Making the mental transition from earning a pivotal first Big East win in last Saturday's 34-13 victory over Syracuse to a game that has no impact on WVU's fortunes in its league is a point of emphasis for Stewart and his coaching staff this week.

That task might be more difficult if the team's players know about the history of the series. Not since the two teams faced each other for the first time in 1911 (a 17-15 WVU win) has the outcome been decided by fewer than 11 points.

The most lopsided win in West Virginia program history also occurred against the Herd, when the team won 92-6 in Huntington in a game played in 1915.

"It's always tough because you don't know where your lads' minds are," the second-year head coach said. "We push (the importance of winning in) the Big East so hard, as we always have done and will continue to do."

"(The Marshall game) is bragging rights for another year. We certainly don't want that to change in any way. I hope our young men can get in their heads that this is a very big football game for West Virginia University."

To win that "very big football game," Stewart and company will have to deal with the threat of MU running back Darius Marshall, who is the nation's No. 2 rusher in terms of average yards gained per contest (147.4)

While the Mountaineer run defense is perhaps its team's greatest strength (ranking No. 10 nationally in that area, allowing opponents an average of only 84.6 yards per game on the ground), Stewart said that the defense will be facing a quality running back against the Herd.

The head coach compared Marshall to his own runner, Noel Devine, who slots in just behind the MU star in the national rankings as the No. 3 rusher in the country in terms of average.

"Those guys are winners," Stewart said. "They're competitors. They run very, very hard for their size. Darius is bigger than Noel. Noel is a strong 176 pounds. Darius looks to me like he's about 190 or 195. He's a bit taller and bigger. They both just run well behind their pads, with them down low."

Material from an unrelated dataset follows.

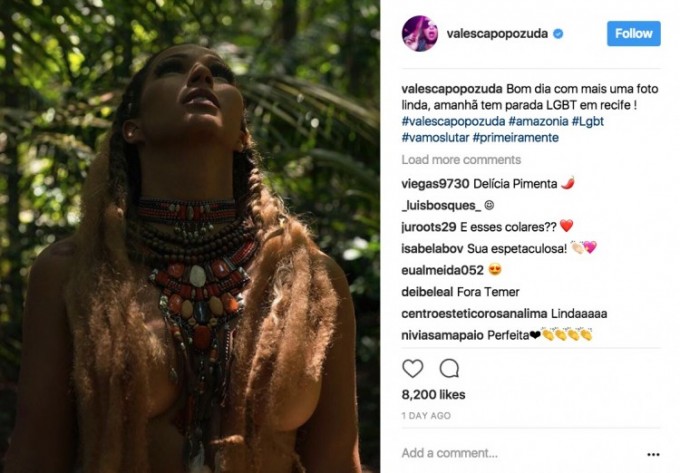This screenshot has width=680, height=473.
Task: Open commenter deibeleal's profile
Action: tap(429, 292)
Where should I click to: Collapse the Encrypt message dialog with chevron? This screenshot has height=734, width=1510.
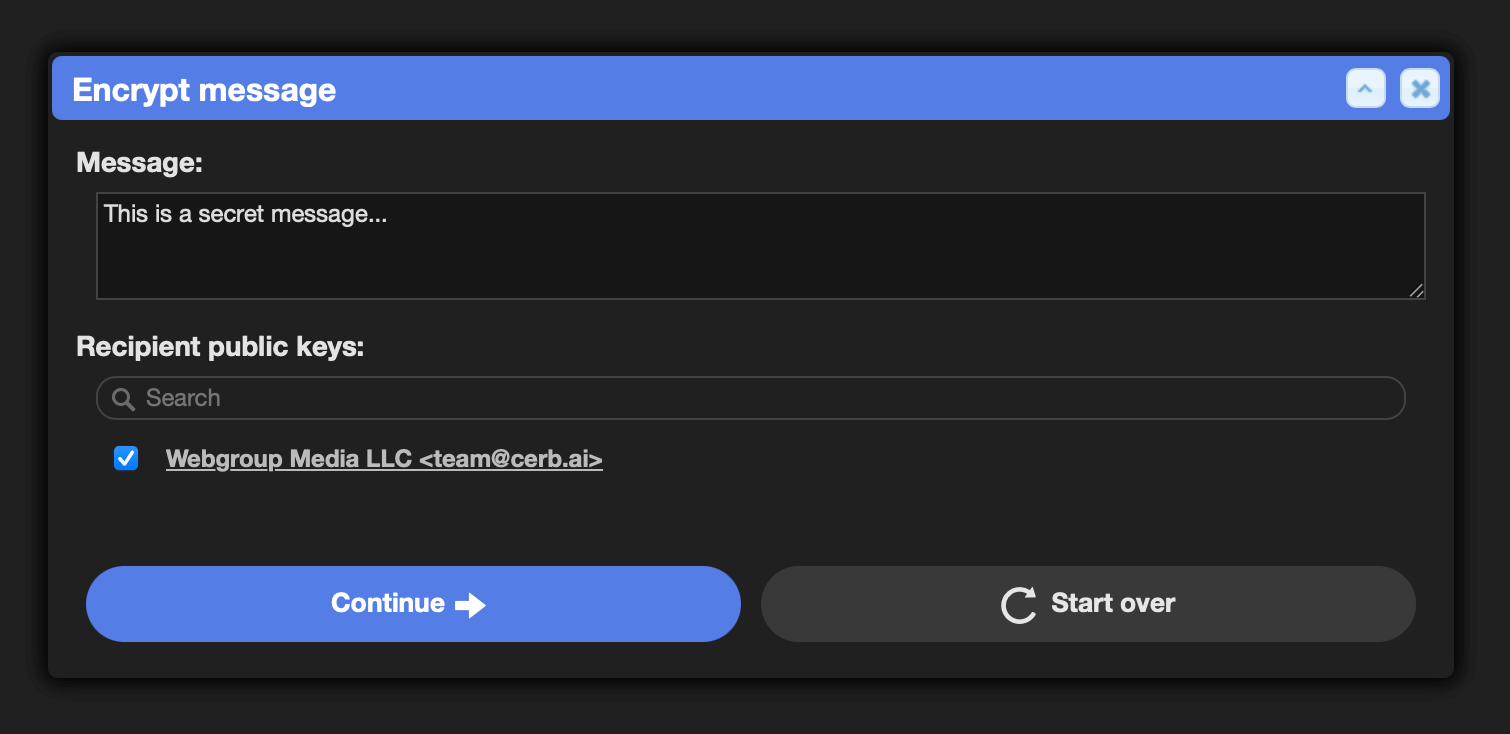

Beyond the ability to make things happen after receiving handoffs, Stewart also said that Marshall and Devine both do a good job of having an impact on plays that are not called runs.

""They can catch the ball," he said. "They'll block. When I see a youngster go out and block for his buddy or the quarterback, or when it's a broken play and he comes back and gets a block, that means the kid is a hell of a football player. Both of these young men are like that. They're very comparable."